**TASKS AND EXERCISES:**
1. Can you repeat, word for word, the passage of the charcuterie board text that opens with the words containing "Valentine's Day Charcuterie Board by" and closes with "timing and budget."?
2. Could you carry on the no-cook Valentine's Day charcuterie board text, picking up after its last sentence?
— start of TEXT PROVIDED —
No-Cook Charcuterie Boards

We love to cook. That said, we understand that not everyone does! We also have nights where we simply can’t. In order to solve this issue, we have created a number of recipes that require very little preparation. This is why we created our No-Cook Valentine’s Day Charcuterie Board. Don’t worry, this board still have plenty of flavor and fresh ingredients to please your palate. Our goal is to simplify your busy life and allow you to spend more time socializing and enjoying yourself, as opposed to working in the kitchen. All of the ingredients in this recipe can be bought, ready to eat.

Valentine's Day Charcuterie Board by Royal We Studios
Fresh, Delicious, and Simple – Amazing!
Valentine's Day Charcuterie Board Ingredient List
Super Simple Preparation!


Prep Time: 30 minutes

With the exception of the Brie Heart, all of the preparation time for this meal is spent either slicing or arranging fruits, meats , or cheeses. Buying ingredients pre-sliced can save even more time, but can get costly. Do what works best for your timing and budget.

Additional Tools

You will need a platter that measure approximately 20″ L x 8″ W. We chose to place this spread on one of our Crown Jewels Collection boards. Click here to see our selection of charcuterie boards. If you don’t have a charcuterie board, don’t worry – the food will still look and taste great! You will need a sturdy metal cookie cutter for the Brie Heart and a paring / chopping knife for the rest of the preparation. A small vase for the flowers will help them to stand upright, or you can lay them on the board – Your call!!



It wouldn’t be a Valentine’s Day Charcuterie Board without a few roses! Cut the stems down to 4-6 inches and bunch 4 together inside of the small vase. Place 1 rose at each end of the board.
— end of TEXT PROVIDED —
— start of EXTRACTED RECORDS —
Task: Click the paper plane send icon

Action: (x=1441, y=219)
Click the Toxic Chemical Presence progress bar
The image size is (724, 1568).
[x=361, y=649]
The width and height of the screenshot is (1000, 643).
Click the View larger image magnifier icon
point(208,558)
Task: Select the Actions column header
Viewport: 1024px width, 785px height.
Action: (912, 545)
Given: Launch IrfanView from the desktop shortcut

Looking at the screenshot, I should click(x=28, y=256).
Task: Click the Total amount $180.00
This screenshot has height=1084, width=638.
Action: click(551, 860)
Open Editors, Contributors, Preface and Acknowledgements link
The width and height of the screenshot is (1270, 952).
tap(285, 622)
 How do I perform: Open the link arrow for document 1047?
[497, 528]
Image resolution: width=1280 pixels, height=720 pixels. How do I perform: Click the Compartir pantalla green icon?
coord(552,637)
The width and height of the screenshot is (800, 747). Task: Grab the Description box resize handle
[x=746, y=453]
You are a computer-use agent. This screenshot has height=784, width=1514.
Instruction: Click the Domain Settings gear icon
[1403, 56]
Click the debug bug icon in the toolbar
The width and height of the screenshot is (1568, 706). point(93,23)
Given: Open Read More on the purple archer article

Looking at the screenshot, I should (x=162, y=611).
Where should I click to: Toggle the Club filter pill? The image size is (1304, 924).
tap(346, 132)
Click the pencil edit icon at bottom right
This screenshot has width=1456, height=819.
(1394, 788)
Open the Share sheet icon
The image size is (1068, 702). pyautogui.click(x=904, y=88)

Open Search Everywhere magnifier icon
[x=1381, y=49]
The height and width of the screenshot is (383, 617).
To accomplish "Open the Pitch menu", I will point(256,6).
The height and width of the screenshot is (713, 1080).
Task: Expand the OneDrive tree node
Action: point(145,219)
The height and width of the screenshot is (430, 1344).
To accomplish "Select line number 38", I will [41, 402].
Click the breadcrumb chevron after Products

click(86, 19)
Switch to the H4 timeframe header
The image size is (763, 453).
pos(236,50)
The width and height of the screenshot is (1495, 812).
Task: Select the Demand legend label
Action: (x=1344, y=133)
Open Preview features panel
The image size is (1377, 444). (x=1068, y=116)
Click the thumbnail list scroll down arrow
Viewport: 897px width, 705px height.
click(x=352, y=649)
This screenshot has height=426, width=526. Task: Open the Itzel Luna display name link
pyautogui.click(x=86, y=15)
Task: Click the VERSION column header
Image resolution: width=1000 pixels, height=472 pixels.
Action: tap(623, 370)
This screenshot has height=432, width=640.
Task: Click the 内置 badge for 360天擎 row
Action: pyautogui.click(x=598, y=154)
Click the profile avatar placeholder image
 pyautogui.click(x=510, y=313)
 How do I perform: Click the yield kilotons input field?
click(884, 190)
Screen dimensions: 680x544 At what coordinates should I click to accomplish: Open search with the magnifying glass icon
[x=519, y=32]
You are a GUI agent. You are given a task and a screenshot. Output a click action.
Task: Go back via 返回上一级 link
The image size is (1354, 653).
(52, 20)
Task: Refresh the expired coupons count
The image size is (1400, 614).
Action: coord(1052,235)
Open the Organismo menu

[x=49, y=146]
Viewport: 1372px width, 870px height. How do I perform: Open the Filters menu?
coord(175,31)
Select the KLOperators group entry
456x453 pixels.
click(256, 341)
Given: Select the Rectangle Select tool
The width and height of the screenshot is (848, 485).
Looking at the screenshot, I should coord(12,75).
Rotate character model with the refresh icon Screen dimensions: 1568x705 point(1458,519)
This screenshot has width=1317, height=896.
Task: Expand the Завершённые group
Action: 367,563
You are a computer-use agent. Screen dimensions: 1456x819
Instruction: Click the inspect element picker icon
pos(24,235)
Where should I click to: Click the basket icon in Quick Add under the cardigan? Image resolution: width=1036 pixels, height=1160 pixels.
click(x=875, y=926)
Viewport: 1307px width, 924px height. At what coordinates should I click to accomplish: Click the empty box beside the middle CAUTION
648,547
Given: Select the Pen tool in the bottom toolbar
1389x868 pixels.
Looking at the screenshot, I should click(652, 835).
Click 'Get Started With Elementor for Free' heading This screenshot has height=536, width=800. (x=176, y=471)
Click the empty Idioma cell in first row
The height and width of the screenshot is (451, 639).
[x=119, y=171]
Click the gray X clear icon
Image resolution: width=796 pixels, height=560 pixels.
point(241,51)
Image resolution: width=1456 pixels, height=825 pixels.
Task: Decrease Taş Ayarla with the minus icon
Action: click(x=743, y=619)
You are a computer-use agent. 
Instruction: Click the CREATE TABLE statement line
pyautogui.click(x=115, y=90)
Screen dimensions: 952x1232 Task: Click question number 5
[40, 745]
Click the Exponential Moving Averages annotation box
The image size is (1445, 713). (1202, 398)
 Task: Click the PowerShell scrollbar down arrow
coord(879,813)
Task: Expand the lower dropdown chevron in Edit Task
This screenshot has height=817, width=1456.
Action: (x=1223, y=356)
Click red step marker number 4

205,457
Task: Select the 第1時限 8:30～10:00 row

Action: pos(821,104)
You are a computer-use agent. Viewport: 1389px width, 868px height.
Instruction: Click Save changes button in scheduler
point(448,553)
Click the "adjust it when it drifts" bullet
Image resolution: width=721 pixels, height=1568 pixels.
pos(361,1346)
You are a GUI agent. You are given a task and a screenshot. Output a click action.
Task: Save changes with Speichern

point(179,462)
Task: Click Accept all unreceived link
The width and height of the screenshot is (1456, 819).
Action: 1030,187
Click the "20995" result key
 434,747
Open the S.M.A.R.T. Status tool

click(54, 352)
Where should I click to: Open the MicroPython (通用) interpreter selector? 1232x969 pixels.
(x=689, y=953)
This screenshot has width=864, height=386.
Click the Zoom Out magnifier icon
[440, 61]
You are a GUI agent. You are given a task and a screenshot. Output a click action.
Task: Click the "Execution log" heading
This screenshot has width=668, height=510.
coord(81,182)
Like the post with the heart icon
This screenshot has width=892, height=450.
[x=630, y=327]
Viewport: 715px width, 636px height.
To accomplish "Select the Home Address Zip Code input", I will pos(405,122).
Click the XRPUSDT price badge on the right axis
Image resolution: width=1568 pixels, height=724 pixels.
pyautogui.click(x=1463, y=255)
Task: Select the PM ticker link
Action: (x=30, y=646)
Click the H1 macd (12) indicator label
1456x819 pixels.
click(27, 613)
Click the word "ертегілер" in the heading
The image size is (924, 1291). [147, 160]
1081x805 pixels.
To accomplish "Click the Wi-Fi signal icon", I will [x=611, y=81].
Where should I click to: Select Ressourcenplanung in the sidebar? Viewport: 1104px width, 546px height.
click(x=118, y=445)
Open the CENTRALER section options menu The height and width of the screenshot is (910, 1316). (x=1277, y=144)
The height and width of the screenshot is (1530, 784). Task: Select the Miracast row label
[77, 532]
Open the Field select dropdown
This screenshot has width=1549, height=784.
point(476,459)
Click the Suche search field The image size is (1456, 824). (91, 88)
— end of EXTRACTED RECORDS —
**THE RESPONSES:**
1.
Valentine's Day Charcuterie Board by Royal We Studios
Fresh, Delicious, and Simple – Amazing!
Valentine's Day Charcuterie Board Ingredient List
Super Simple Preparation!


Prep Time: 30 minutes

With the exception of the Brie Heart, all of the preparation time for this meal is spent either slicing or arranging fruits, meats , or cheeses. Buying ingredients pre-sliced can save even more time, but can get costly. Do what works best for your timing and budget.

2.
Brie Heart

Making Brie Hearts is very simple and gratifying. Not to mention, TASTY! Start by placing the cookie cutter in the center of the cheese. Press down firmly and evenly until the cookie cutter penetrates to the bottom of the cheese. Move the cookie cutter from side-to-side to loosen the cheese. You can also twist the cookie cutter a bit, but be careful not to lose the heart shape. Once the brie inside of the cookie cutter is dislodged from the rest of the wheel, lift up. You should be left with a heart-shaped void in the Brie. Spoon in your favorite preserves and place it at the top of your board. Remove the heart from the cookie cutter and place on the board.

Olive Oil w/Herbs

Add a bit of savory flavor to your Olive Oil with generous amounts of Italian Seasoning. You can also add a pinch of Garlic Powder and Crushed Red Pepper for extra pop. To complete this delicious dipping oil, drizzle Balsamic Vinegar to taste. If you want to take your bread offering to the next level, consider our Crostini & Olive Oil Herb Dip recipe. It has a wider variety of dried herbs and also includes the option to bake your bread for added crunch.

Slice & Garnish

Slice the remaining ingredients and place them as seen on the board above. Once everything is in place, tear off cilantro leaves and place them throughout the dish to give an added pop of fresh color and aroma.

Ready To Serve

Your No-Cook Valentine’s Day Charcuterie Board is ready to serve. Whether you are dining by candlelight with your partner, enjoying a night in with friends, or grazing with the family, this board is sure to delight. If you enjoyed this tutorial, subscribe below and follow us on social media for updates. We will be creating no-cook board ideas for every holiday. In addition, we are constantly posting new Recipes, Charcuterie Boards and Home & Garden tips. Make your night complete by serving up Chocolate Covered Strawberries as a perfect dessert!


You may have noticed that we chose to serve our Valentine’s Day No-cook Charcuterie Board on a lovely piece of birch with epoxy inlay. While we don’t serve everything we make on a charcuterie board, we certainly think it adds a touch of class. We have boards for all occasions and tastes in our Etsy shop. We also have a selection of end-grain and edge-grain chopping blocks available as well. You can click the E in the sidebar, header, or footer of this page to go directly to our Etsy shop, or you can click here to see our selection of lovely boards on the site.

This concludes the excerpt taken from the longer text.